Anyway, I had a great time there, did some laundry, and in the morning, I head off onto the subway, and then the train (I just had one bad now, for travel, one that I bought in Paris because a) I had too much stuff and b) the wheels on my other small one broke so I needed a new one) to the airport. Leonardo's Express. So glad I speak Italian well. Most of those I spoke with didn't speak English (unlike here in Scandinavia, where everyone--EVERYONE (virtually)--speaks English).
So from Rome, I took a flight to Oslo, Norway. And I'm so tired that I need to take a nap on this train. I will continue this story shortly. :)
Thursday, February 06, 2014
Sunday, January 26, 2014
Dancing. Hiphop. Tap. House. In the middle of Place Jean Jaures. A huge square in the middle of town. In the rain. By myself. With my iPhone providing the tunes. People walking by. Smiling at me. Some dancing a bit too. And the joy just surging through my veins. Before I started dancing, I felt a bit low. But as soon as I began dancing--wow--I just felt joy! Real joy! And it lasted for a long time afterwards too. This is something I need to remember: when sad, dance. And in a public place if possible! I remember doing the same in Grand Central Terminal on so many occasions and the very same effect came over me: joy. And people smiling. Dancing along with me. I sure don't have the solution to sadness, but I do know now how to bring a little bit of joy into my life. Truly, I don’t think anything leaves me feeling such joy and happiness as dancing. I started dancing in low spirits; when I was done an hour later, I was on top of the world. I’m not sure what it is. Dancing in open spaces? The songs? The rhythms? The people who see me dancing and smile, or even come and dance a little with me? All of it together, it’s bliss. And I need to remember that as a way to get me out of my moods. DANCE!
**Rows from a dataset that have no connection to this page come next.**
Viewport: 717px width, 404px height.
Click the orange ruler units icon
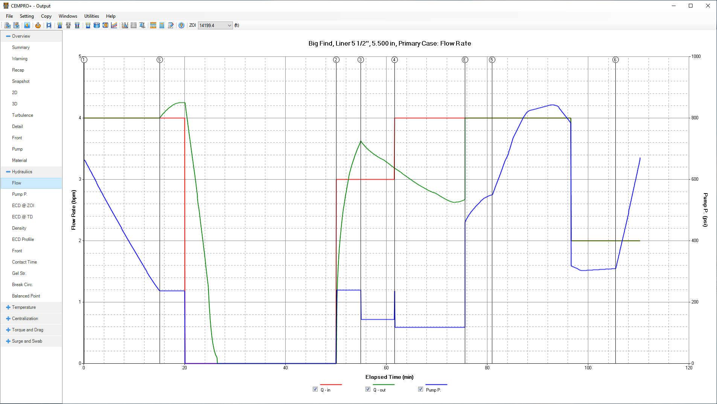point(153,26)
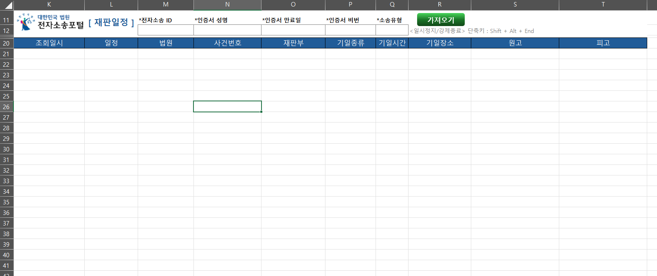
Task: Select the 인증서 만료일 input cell
Action: pos(293,31)
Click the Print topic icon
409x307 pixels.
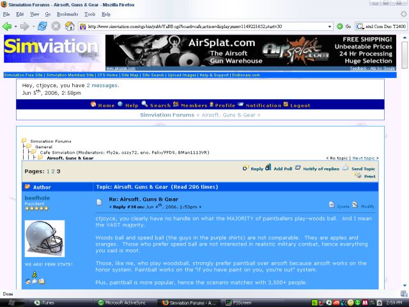coord(365,176)
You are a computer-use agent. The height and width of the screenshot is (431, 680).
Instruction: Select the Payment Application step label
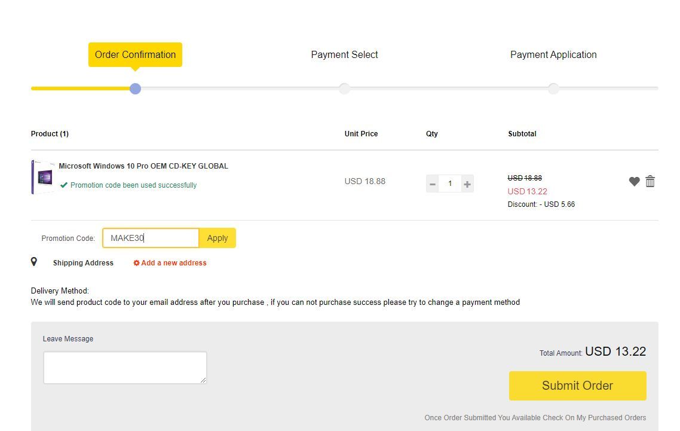(x=553, y=54)
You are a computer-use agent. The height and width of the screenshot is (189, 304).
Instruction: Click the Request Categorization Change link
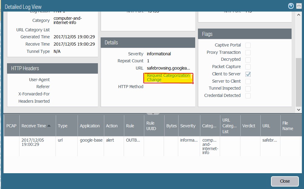pyautogui.click(x=168, y=77)
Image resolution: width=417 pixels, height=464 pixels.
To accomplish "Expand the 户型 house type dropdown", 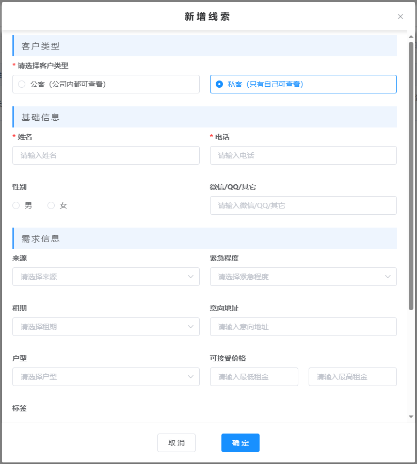I will click(x=106, y=377).
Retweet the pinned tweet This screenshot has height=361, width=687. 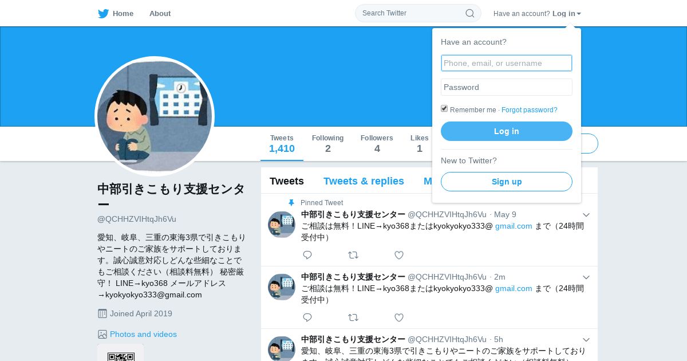pos(353,255)
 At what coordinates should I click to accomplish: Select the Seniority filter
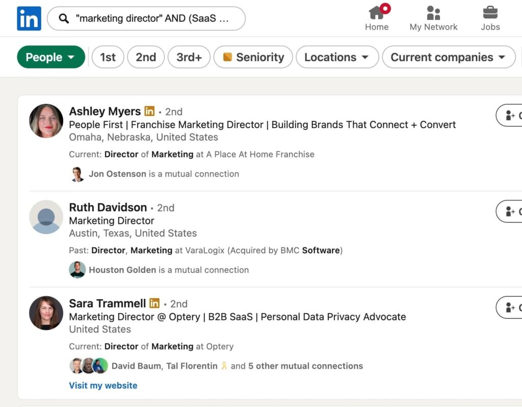point(253,57)
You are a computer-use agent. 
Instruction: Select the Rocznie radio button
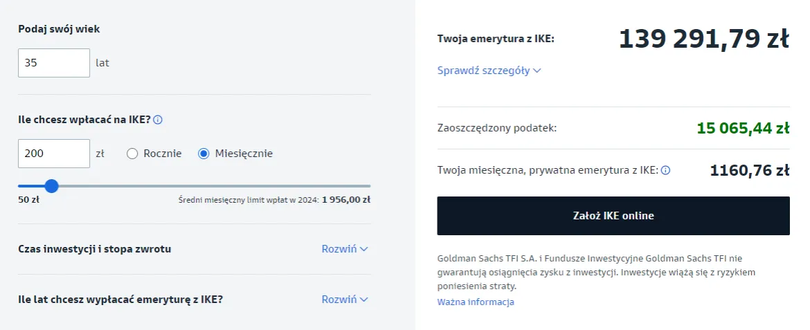pos(132,154)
Which is good, because my internal mood swings are an ever present troubling parasite eating away at whatever consistent contentedness I might ever feel! Ha! It’s so weird that after sharing with my actor friend V how terrible I seem to always feel, he wrote something like, “Wow, you would never know it, given how productive you are and how much you are able to get done.” Looks are clearly deceiving. And I know that keeping busy is a way to keep my mind from thinking too much. And it thinks WAY too much as it is.
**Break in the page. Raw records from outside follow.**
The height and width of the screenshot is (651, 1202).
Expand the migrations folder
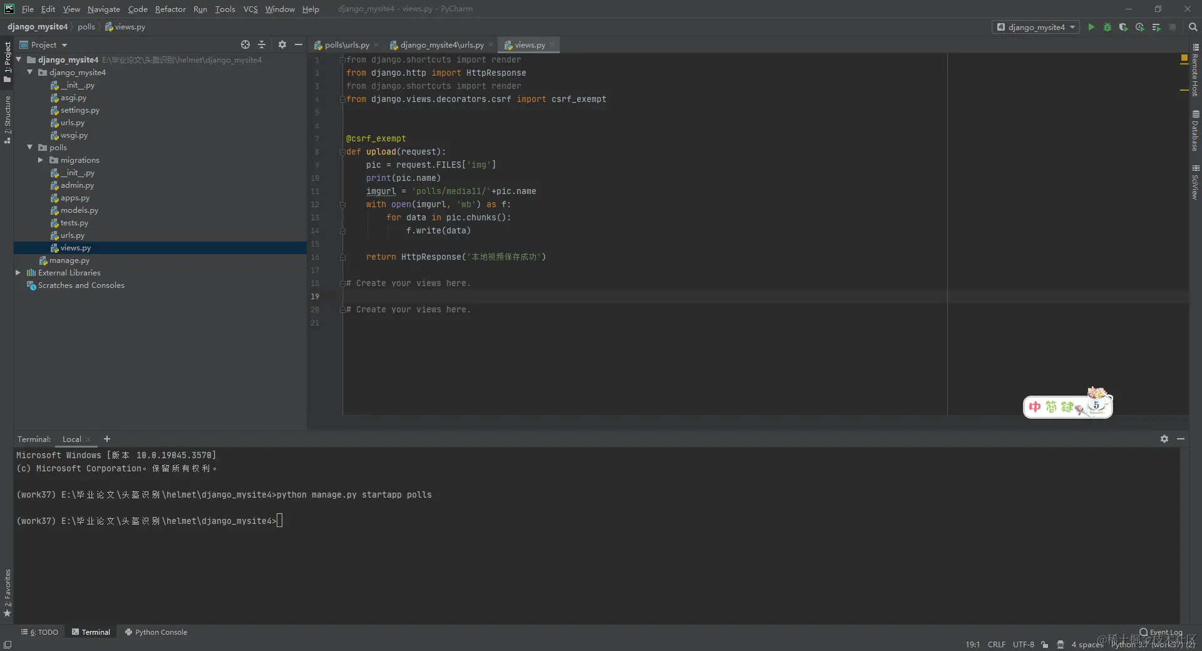click(41, 160)
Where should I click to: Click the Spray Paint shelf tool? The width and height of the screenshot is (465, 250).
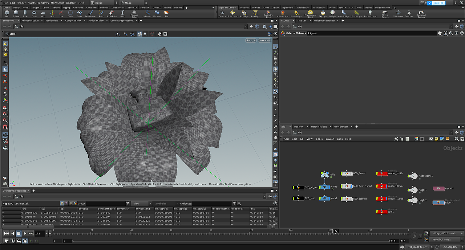pos(112,14)

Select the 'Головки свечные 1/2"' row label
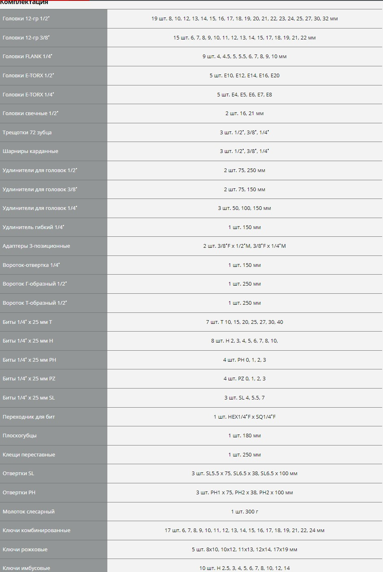[30, 114]
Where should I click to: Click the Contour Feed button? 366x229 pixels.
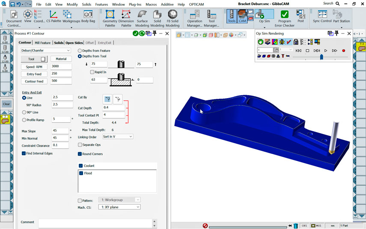pos(34,81)
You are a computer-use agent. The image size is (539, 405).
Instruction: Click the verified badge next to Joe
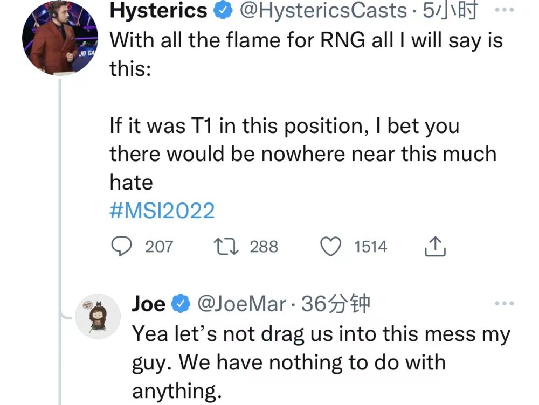click(180, 304)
Anyway, that was Wednesday. That afternoon, in town, I also did a 1-minute full sprint and then a 12-minute jog, with no pain whatsoever, which really pleases me. I'm really hoping that my hamstring is on its way to recovery. I'm still concerned about China, and jogging/biking there, with all the smog...
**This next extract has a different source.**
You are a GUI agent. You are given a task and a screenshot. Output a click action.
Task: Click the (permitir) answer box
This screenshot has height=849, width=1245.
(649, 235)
On Wednesday, I also studied Swedish, German, and Turkish, as well as Norwegian, Russian, and Arabic. And of course, French.
After each day of school, I’m super tired when I get home. Busy long days. Every day. I’m always exhausted at night. Maybe it’s the damn cat: it scratches on my door at about 3am every morning. It is SO annoying. It wakes me EVERY night. If I leave the door open, it comes in and starts jumping on EVERYTHING, knocking everything over and making an even more disruptive racket. A catch-22. I could kill the cat I suppose... But then I might not have a place to sleep. See, catch 22! :)
I’m realizing too now that maybe two months here is just enough time. I’m totally comfortable here by now, and yet I still have 5 ½ weeks to go. And I’m really starting to understand the tv shows. The shows like CSI Miami, and Castle, etc. There are more American tv shows here than there are French tv shows. Dramas like that. NCIS. Elementary. I sorta feel like I'm home. I think by the time I leave my French will be double what it is right now, and I will be able to continue my refinement simply by continuing to read French books, watching 7Jours and Yabla videos, and watching movies with French dubs. For the first time in my life, I KNOW that I am going to become fully fluent in another language, and wow, it makes me feel awesome.
I'm happy also to report that the China Visa is coming along. I have to send them a rescan of the first page of the China work contract and voila, they will take care of the rest. I have to choose which Embassy to visit to pick it up. Barcelona? Paris? Rome? I'm frankly not sure. Gotta think about this.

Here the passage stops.